No querría que el título de esta pieza llevara a algún disgusto trascendental. Celebramos, incluso los incrédulos y desde luego los nihilistas, un nacimiento. Festejaba hasta Enver Hoxha en familia después de haber declarado oficialmente a Albania el primer Estado ateo de la historia (1967). Nosotros, por el momento menos normativos, alzamos también esas fechas en las más tristes circunstancias, como hicieron otros en épocas de catacumbas, de terror jacobino o bajo las bombas de acero. La fe no sería arrodillarse, sino perseverar en lo que nos abriga; amar y bregar contra el olvido.

Sin embargo, esta fe atesora enemigos, sobre todo internos. Uno tiene la natural sensación de que cualquier hecho pasado, por muy grave, forma parte del etéreo imaginario. Un patrimonio bajo la alfombra, dicho de un modo menos solemne. Así, el miedo pandémico (una de las principales ramificaciones del virus, junto a pobreza y autoritarismo) nos trajo unas Navidades extrañamente destempladas. Como si el ritual de rescatar del desván el árbol y decorarlo, el gesto de abrir con los dedos el papel encerado que envuelve un mantecado o la parsimonia de la olla hirviendo el caldo navideño fueran restos de lejanas alegrías.

En medio del temor general, brotaron muestras de perseverancia navideña. Esperanza. Un clavo ardiendo al que se aferraron familias desmembradas por decreto: uno llevó los langostinos cocidos, otro los turrones, el apasionado de siempre los licores. Otro perdió toda la tarde, de farmacia en farmacia, buscando tests de antígenos. Y a pesar de la desazón, el calor retornó de pronto a las vidas allí reunidas. Todo volvió a un pasado procreador, a la entrañable palabra, a las risas, a los ruidos del cristal y al humor del alma que se acalora. Y a la melancolía íntima que se presentó, entre el mantecado y la copita de coñac, en recuerdo de la tía que no estuvo por vez primera o el padre ausente desde una década.

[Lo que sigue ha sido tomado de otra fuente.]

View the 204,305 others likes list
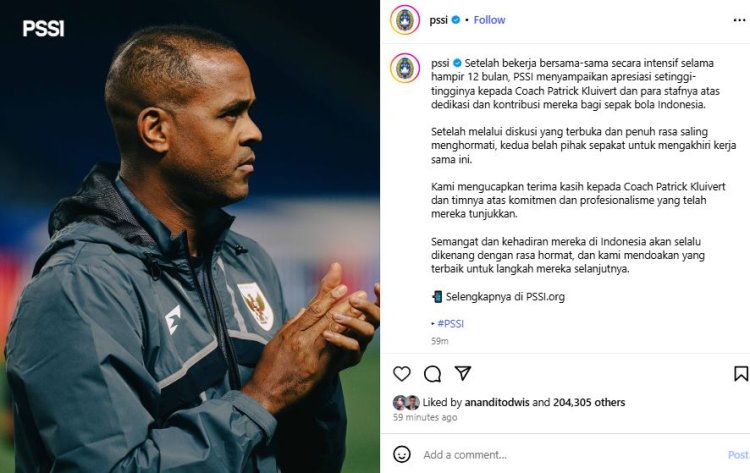The width and height of the screenshot is (750, 473). point(589,402)
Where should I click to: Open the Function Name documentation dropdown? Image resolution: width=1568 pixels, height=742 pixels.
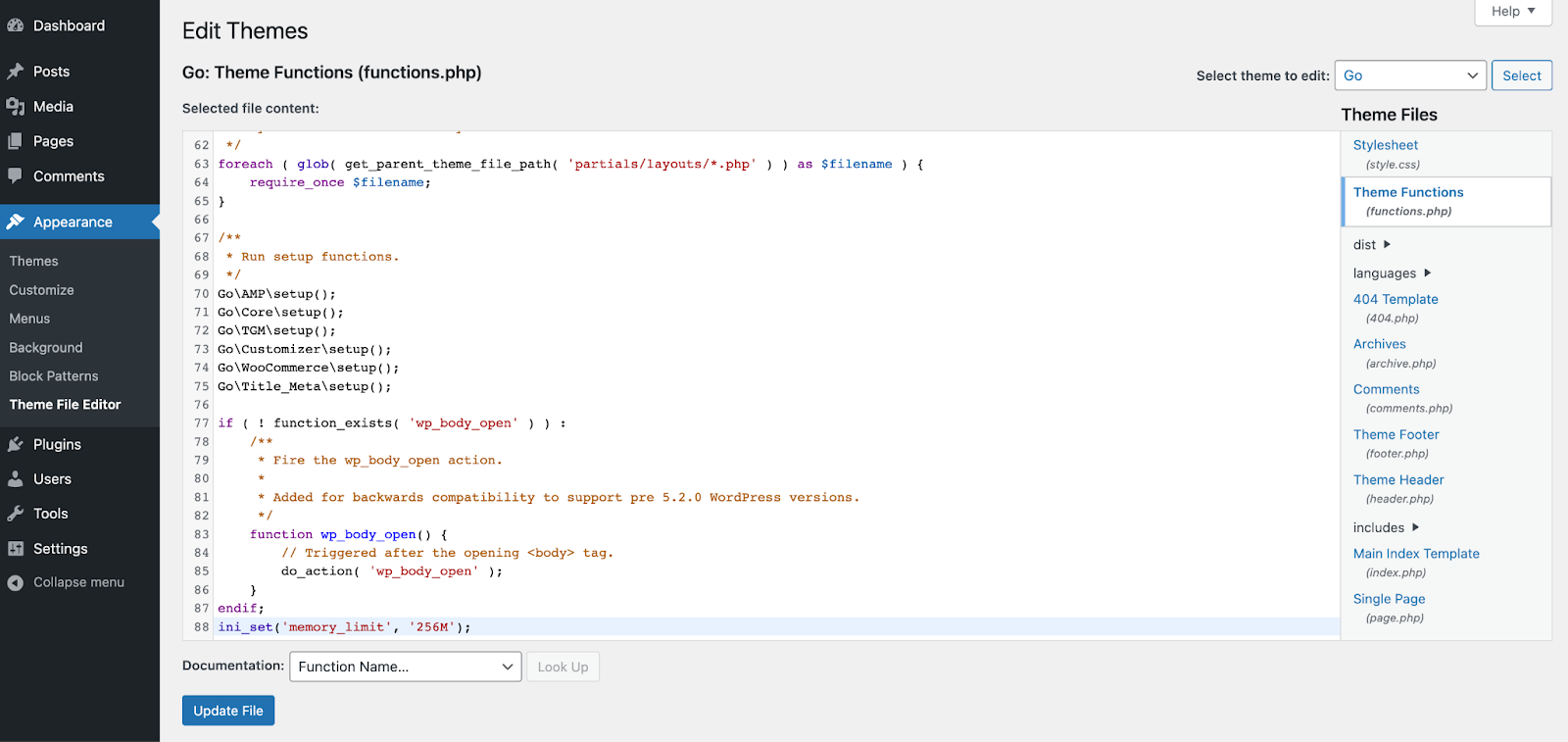coord(405,667)
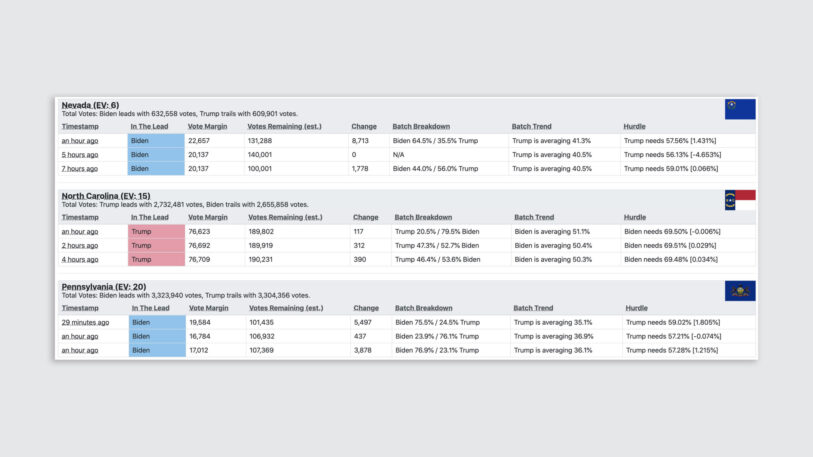The height and width of the screenshot is (457, 813).
Task: Click Batch Breakdown header in Pennsylvania table
Action: (x=424, y=308)
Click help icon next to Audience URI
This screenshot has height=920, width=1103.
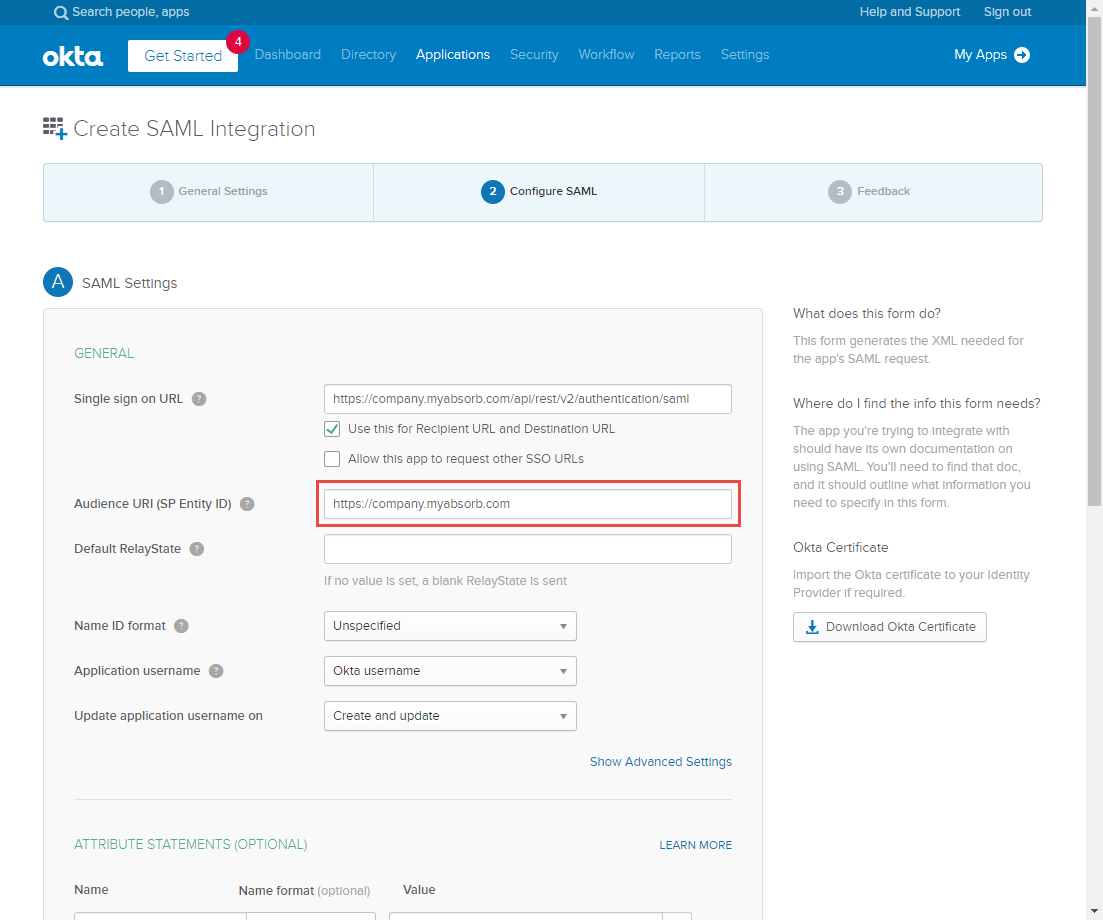coord(247,504)
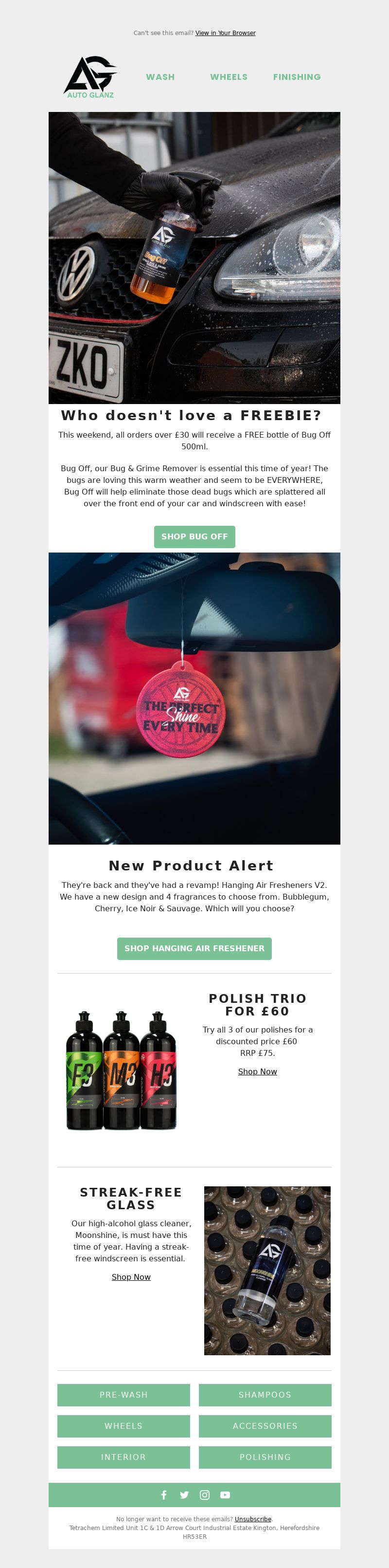Open the POLISHING category button

coord(265,1457)
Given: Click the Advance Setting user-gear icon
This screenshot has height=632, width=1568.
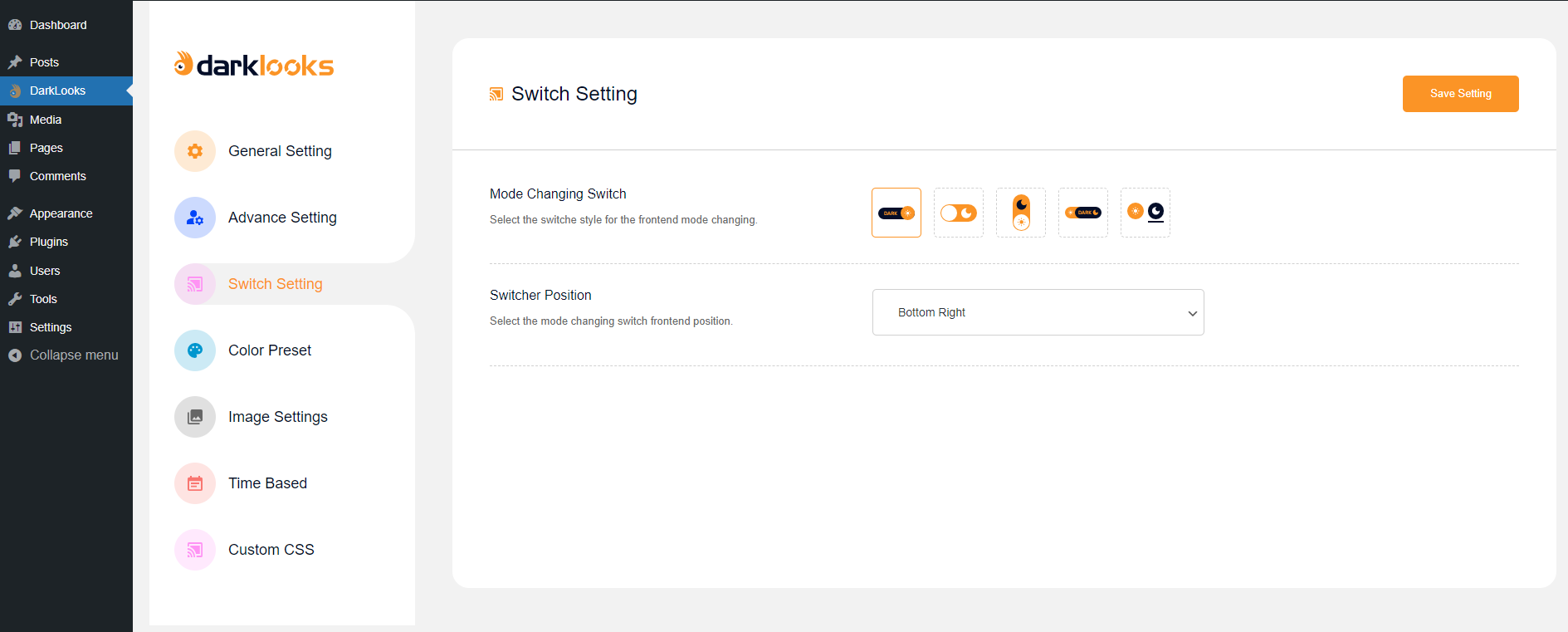Looking at the screenshot, I should click(x=195, y=218).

No fue asunto baladí: la Navidad estuvo a un suspiro de volver a la clandestinidad, sus viejos orígenes. Por cuestión de “salud pública” y “responsabilidad” (desde qué púlpito nos ordenaron) ciertos políticos asomaron la garrita mandona, sus indisimulados deseos de dictar y ser obedecidos. Pero, de una manera u otra, no pudieron con aquella fe articulada en torno a la mesa, bañada de nostalgias, dulces nevados y regalos inútiles. No hubo esplendor en esa nueva tragicomedia posmoderna, pero resistió, como una luz arcaica (que diría Pla), la convicción de la Navidad.